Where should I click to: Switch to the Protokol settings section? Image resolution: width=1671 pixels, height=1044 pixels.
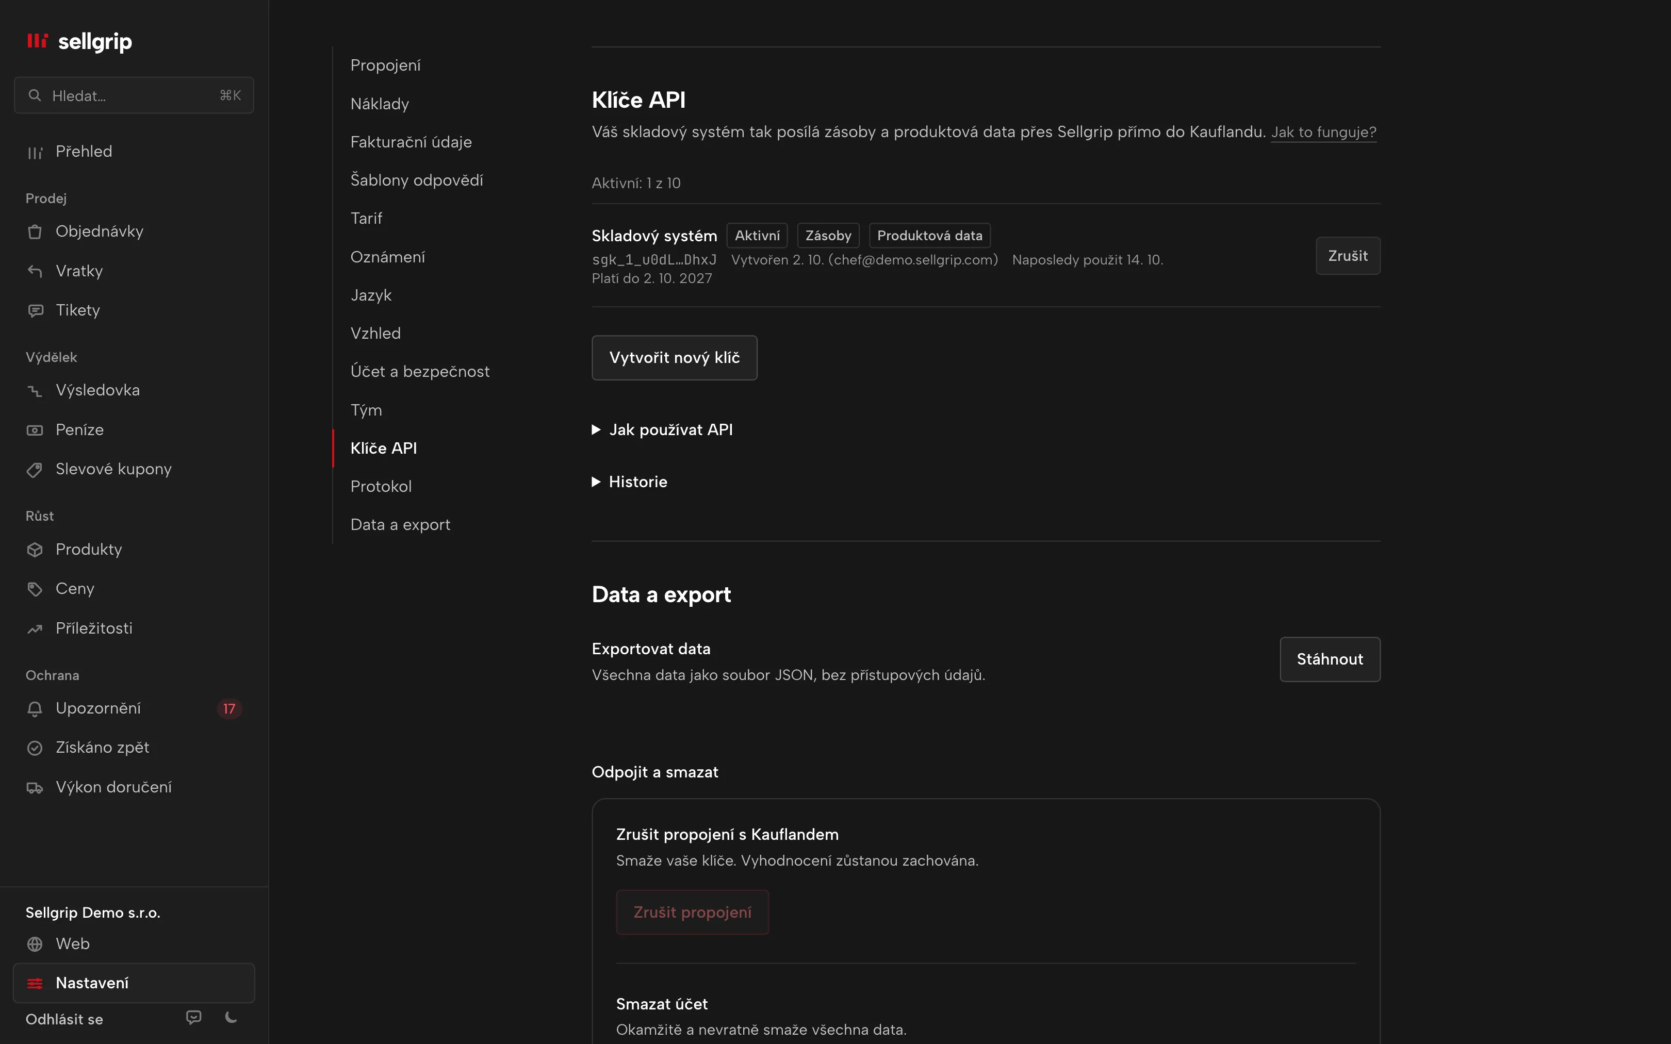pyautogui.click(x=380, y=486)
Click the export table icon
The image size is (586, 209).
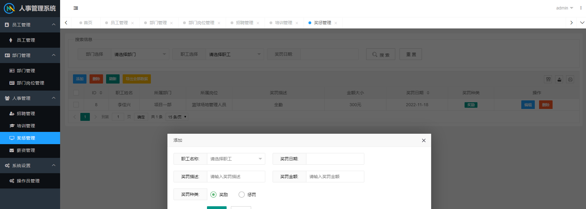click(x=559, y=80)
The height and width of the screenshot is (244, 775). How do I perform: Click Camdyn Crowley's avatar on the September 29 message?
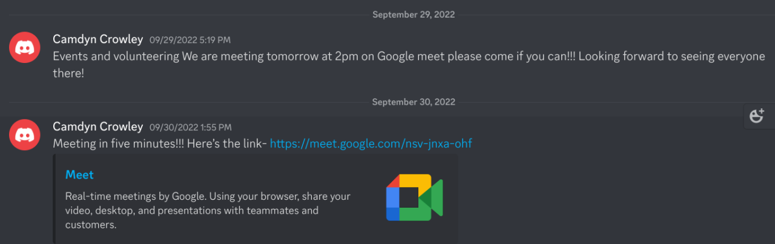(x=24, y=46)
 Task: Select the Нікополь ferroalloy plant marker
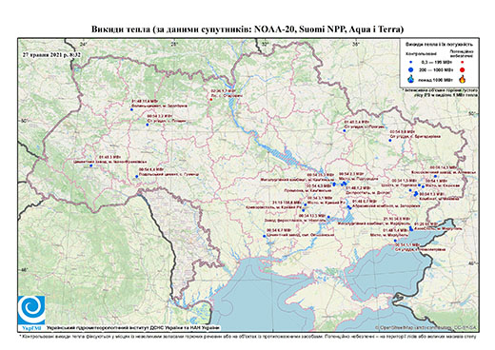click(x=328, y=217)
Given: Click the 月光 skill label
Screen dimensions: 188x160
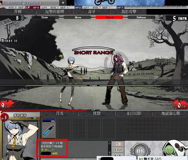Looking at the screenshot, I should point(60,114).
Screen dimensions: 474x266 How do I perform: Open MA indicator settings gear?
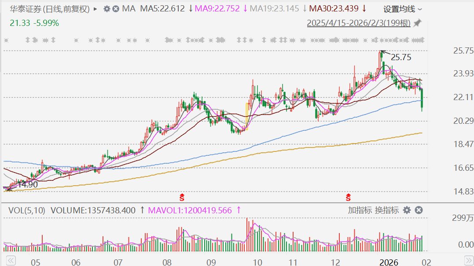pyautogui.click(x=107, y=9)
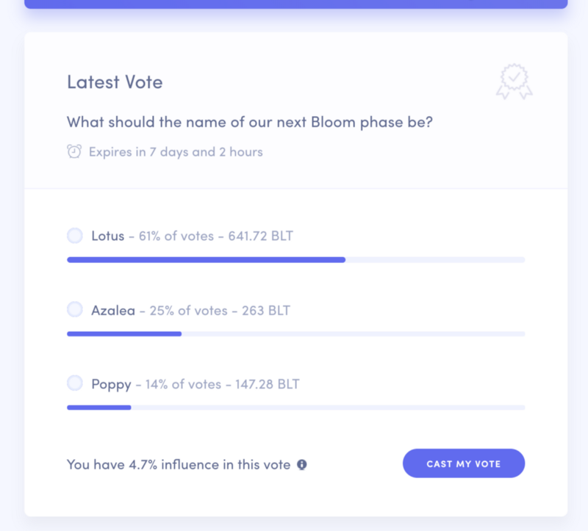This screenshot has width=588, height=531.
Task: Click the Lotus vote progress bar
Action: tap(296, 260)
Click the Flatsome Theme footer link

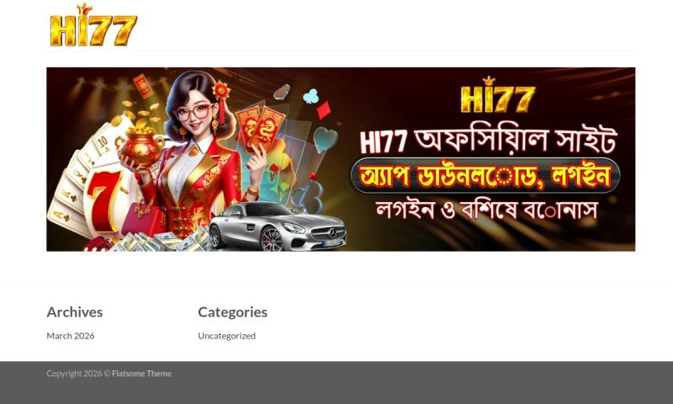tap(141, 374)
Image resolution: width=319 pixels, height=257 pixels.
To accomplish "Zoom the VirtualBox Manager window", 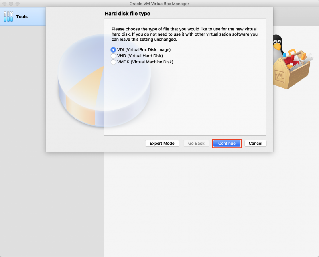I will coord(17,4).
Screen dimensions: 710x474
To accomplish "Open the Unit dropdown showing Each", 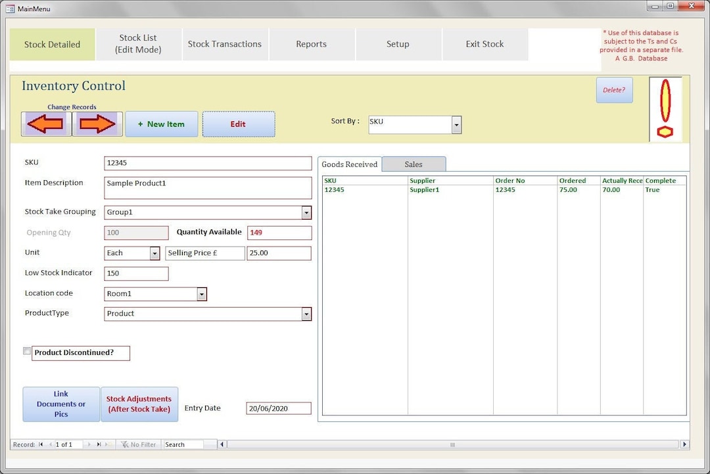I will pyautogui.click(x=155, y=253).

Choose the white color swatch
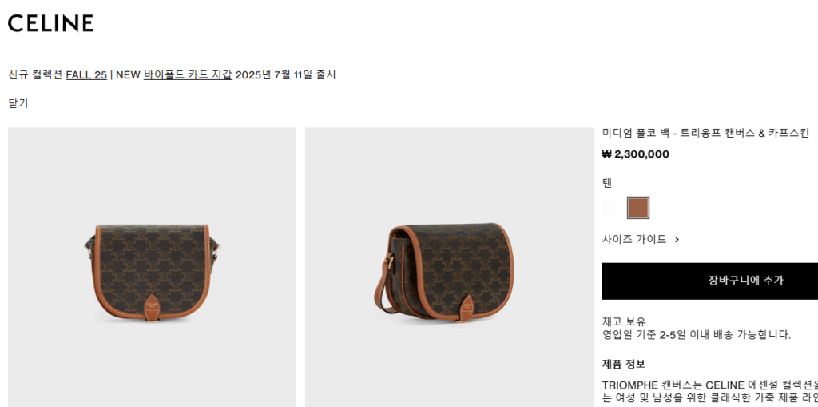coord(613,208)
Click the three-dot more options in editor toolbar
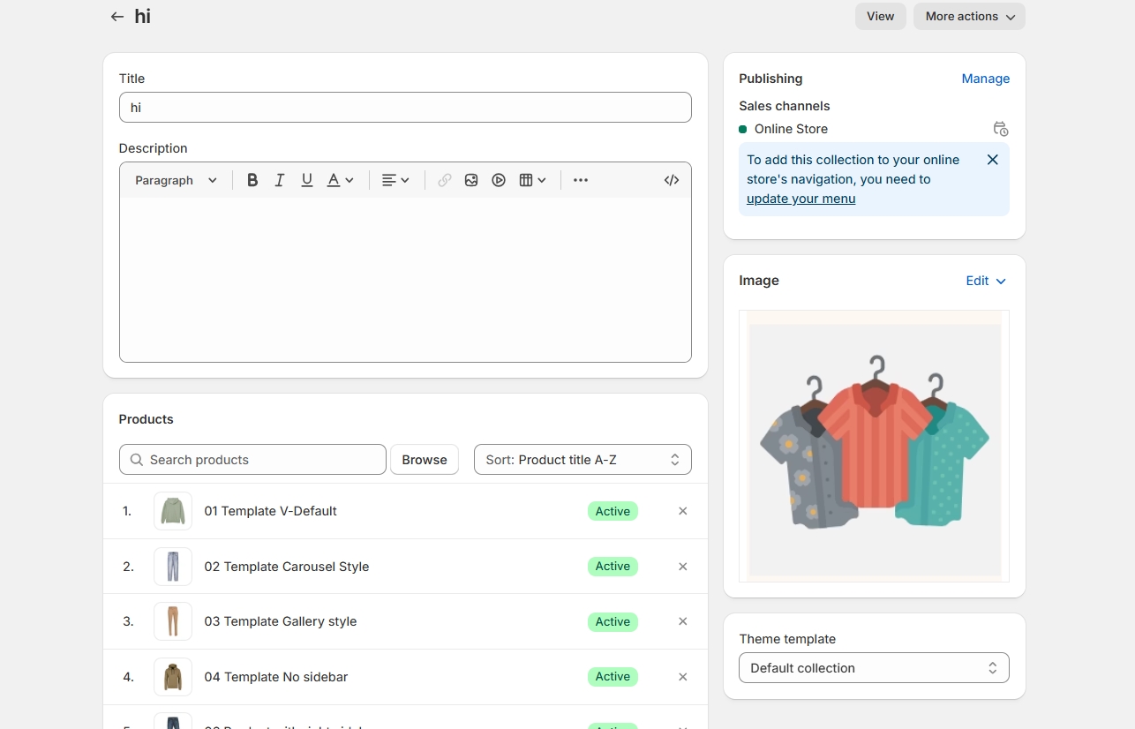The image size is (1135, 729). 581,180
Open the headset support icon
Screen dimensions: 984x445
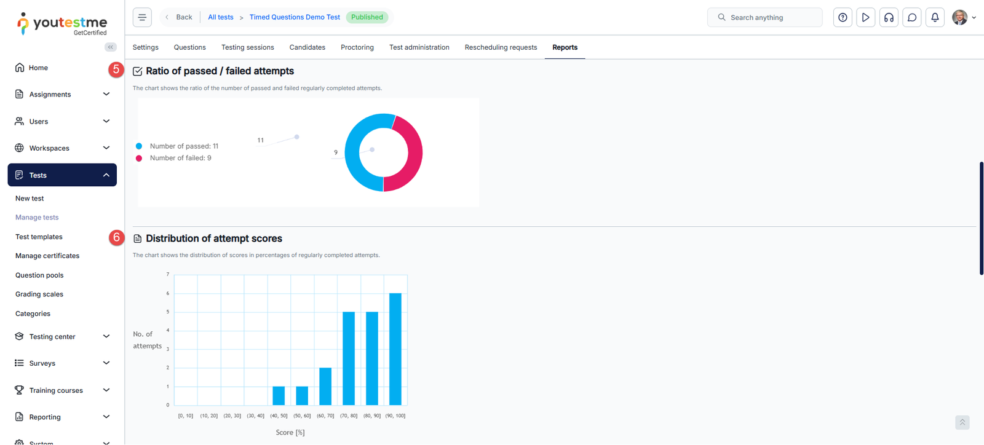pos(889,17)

● Directions:
Lines of the listing above that contain the word "icon" must all be copied.

● Answer space:
Click the export table icon
Open the headset support icon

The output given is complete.